On se rapproche ainsi de l’analyse des causes.

S’attaquer aux causes

L’objectif est de déterminer les raisons profondes qui amènent les salariés à s’absenter, à tomber malade ou à se blesser. Relevant de facteurs matériels et immatériels, les causes sont généralement multiples et complexes à déterminer. L’ergonomie d’un poste, son environnement physique peut être en cause, de même qu’un déficit de reconnaissance provoquant un mal-être physiquement ressenti.

On admet aujourd’hui qu’un nombre important de troubles musculo-squelettiques (TMS) est lié à des problématiques psychosociales.

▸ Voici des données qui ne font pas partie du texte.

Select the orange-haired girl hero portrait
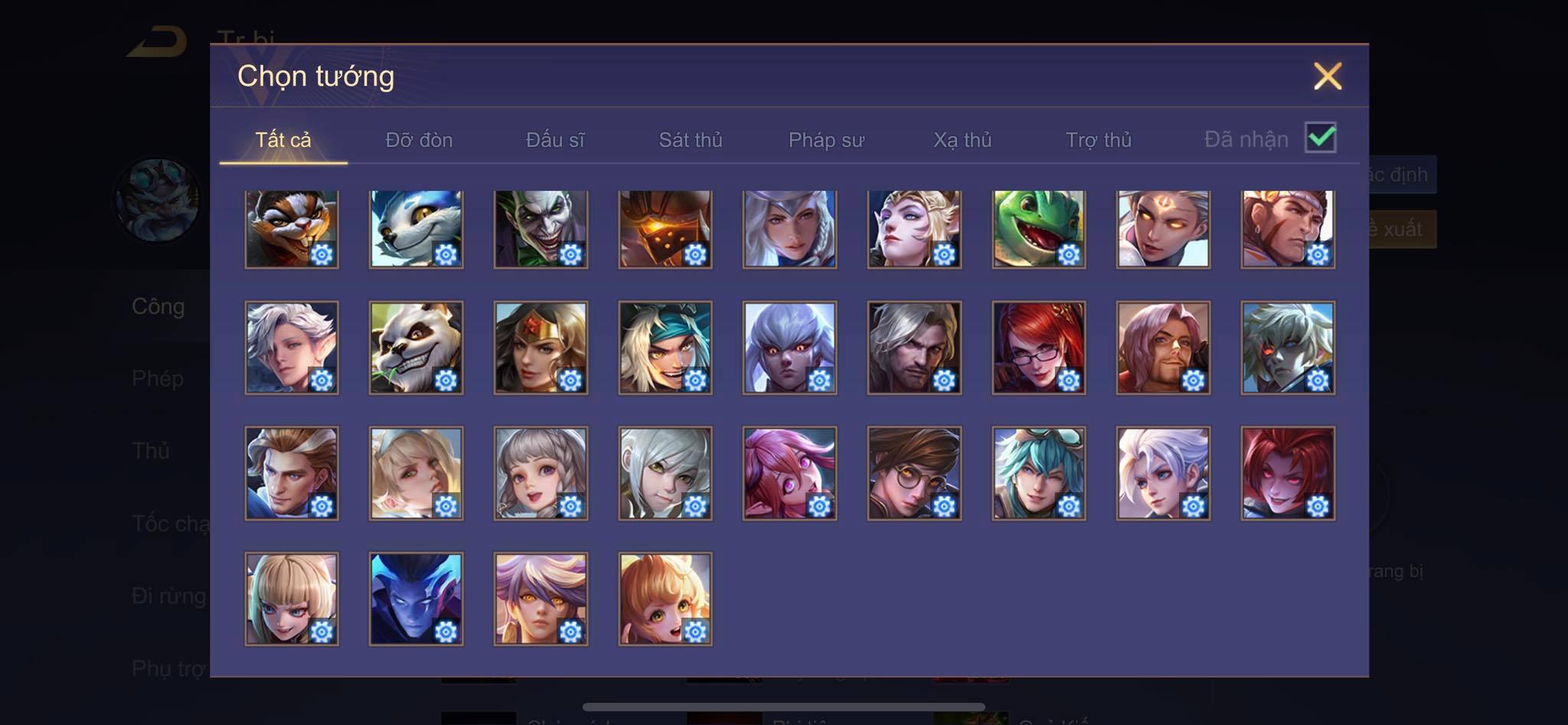The height and width of the screenshot is (725, 1568). coord(665,599)
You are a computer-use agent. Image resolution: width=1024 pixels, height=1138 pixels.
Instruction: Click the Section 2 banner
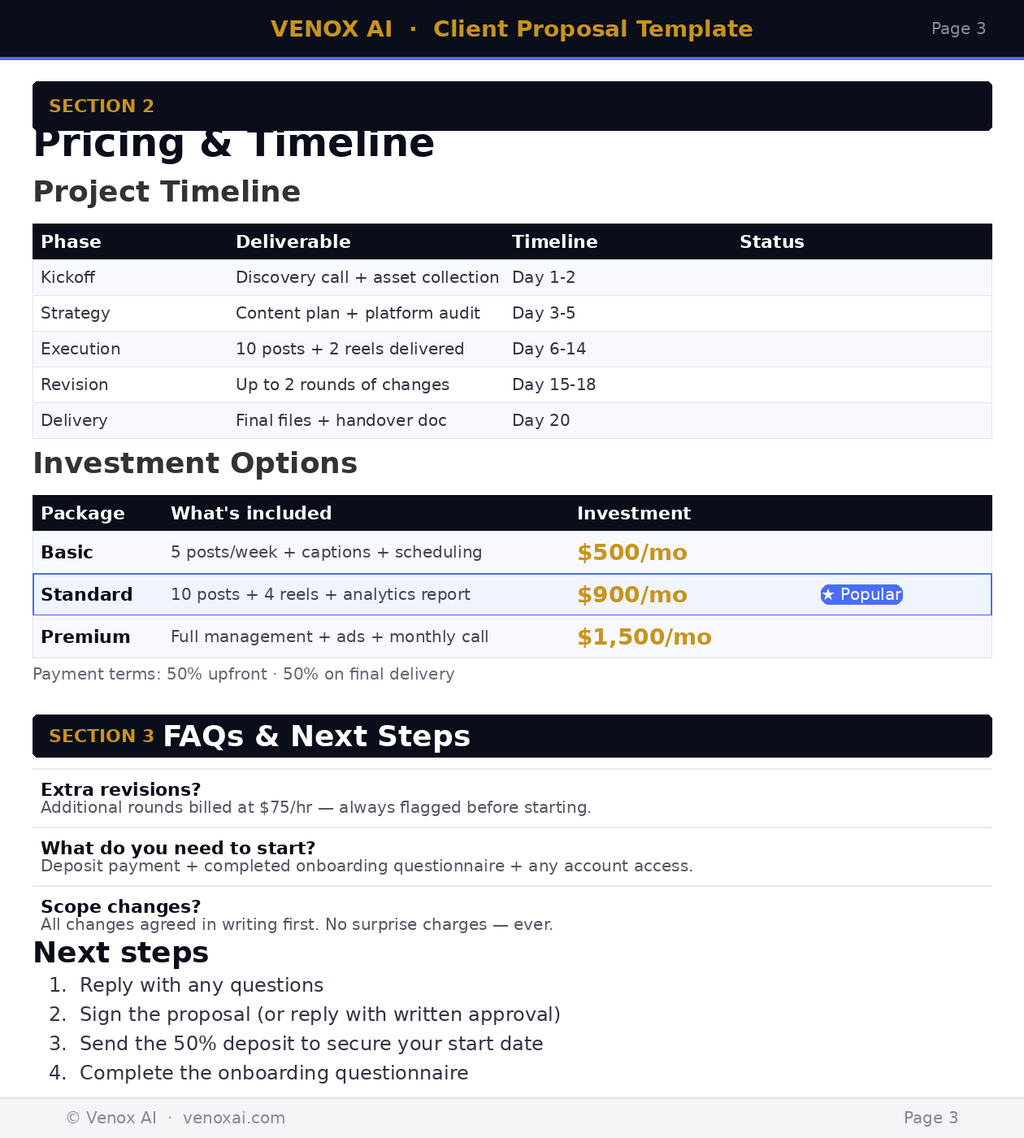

Les désagréments et les dysfonctionnements sont générateurs, à terme, de perte de concentration, de fatigue, de tensions pouvant provoquer des erreurs, des accidents, des absences. Les problèmes psychosociaux sont des causes importantes des arrêts. Rappelons que 28 % des salariés déclarent se mettre en arrêt maladie pour excès de stress (INRS 2007) et que les études de la DARES confirment que « l’absentéisme augmente fortement avec le niveau d’exposition aux contraintes physiques et psychosociales » (publication DARES février 2013). Comme pour les risques psychosociaux, il faut donc chercher du côté des conditions physiques et matérielles, des problèmes liés à l’organisation, au sens du travail, au climat social, aux relations et comportements, aux pratiques managériales, à l’organisation du travail, à l’autonomie, à la différence entre travail prescrit et réel, au déséquilibre ressenti entre vie privée / vie professionnelle, etc.

Il apparaît ainsi clairement en quoi l’absentéisme est une conséquence des problèmes psychosociaux.

Enfin, les facteurs d’ordre « privé » comme un enfant malade, sont à prendre en compte, en sachant que l’entreprise peut agir par le biais des horaires de travail, des services aux salariés, etc.

Et agir

C’est en échangeant avec les salariés concernés qu’on comprend les mécanismes qui mènent à l’absentéisme. En effet, les meilleurs résultats s’obtiennent avec une prise de conscience partagée des causes et des conséquences pour l’entreprise, les individus et le collectif de travail, avec une co-définition des mesures et des changements à réaliser ainsi qu’un suivi régulier des progrès.

Parmi les mesures, le rappel des règles internes avec visites médicales de contrôle, et les primes au présentéisme sont davantage des solutions d’urgence ou de crise, parce qu’elles ne fonctionnent que sur le court terme. En revanche les entretiens de retour peuvent intégrer des plans d’action globaux qui s’attaquent aux sources des dysfonctionnements organisationnels et managériaux ainsi qu’à la démotivation des salariés. Car une entreprise marquée par l’absentéisme souffre généralement d’un désengagement. Pour le dire autrement, en prenant l’image d’une mécanique, les équipes sont en sous rendement alors qu’elles surchauffent ! Signe que l’entreprise est manifestement mal réglée. Dans une économie hyper compétitive, l’enjeu la lutte contre l’absentéisme passe par le bien-être au travail.

Notez-le
L’Agence Européenne pour la sécurité et la santé au travail a publié en 1999 une estimation du coût pour la société de tous les problèmes de santé liés au travail. Les estimations faites par un certain nombre d’États membres de l’Union européenne varient de 2,6 à 3,8 % de leur PIB.